## Exercise brief:
Could you convert the material below into a two-column CSV with the headers task and answer? Begin at the line that contains "Click the red 4,68 total cell" and stop after the line that contains "click(x=2340, y=71)". Give one row per task, put each field in quotes, and replace line breaks with spaces.

## Available records:

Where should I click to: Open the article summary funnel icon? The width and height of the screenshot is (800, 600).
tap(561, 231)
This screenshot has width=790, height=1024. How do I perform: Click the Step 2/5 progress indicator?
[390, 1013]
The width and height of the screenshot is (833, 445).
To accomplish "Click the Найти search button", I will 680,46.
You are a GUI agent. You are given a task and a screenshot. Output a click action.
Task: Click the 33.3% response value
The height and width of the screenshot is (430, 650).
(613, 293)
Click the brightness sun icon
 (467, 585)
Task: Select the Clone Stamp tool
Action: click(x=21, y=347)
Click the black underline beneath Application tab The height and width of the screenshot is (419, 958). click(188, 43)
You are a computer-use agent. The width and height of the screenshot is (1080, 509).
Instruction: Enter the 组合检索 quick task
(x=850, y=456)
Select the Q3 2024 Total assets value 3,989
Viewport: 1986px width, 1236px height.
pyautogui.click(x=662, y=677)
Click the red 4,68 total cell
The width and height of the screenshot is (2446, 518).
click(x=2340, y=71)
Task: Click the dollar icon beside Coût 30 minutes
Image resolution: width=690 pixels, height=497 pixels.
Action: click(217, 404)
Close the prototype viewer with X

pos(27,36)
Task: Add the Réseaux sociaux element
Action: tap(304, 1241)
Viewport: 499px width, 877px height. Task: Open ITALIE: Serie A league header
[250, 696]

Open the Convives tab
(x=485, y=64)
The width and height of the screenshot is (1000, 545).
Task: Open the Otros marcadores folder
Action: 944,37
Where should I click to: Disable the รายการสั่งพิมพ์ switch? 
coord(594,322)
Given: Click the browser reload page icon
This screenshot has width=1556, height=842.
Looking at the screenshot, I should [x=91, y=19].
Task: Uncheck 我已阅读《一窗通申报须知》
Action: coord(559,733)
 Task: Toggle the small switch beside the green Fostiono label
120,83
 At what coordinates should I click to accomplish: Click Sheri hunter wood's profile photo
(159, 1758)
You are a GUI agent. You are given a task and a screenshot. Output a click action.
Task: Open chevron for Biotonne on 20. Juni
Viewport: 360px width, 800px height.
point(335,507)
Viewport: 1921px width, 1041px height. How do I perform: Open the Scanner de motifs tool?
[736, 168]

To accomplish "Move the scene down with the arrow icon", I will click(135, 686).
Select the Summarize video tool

## Completed exercise:
task,answer
"Click the red 4,68 total cell The width and height of the screenshot is (2446, 518).","click(x=2340, y=71)"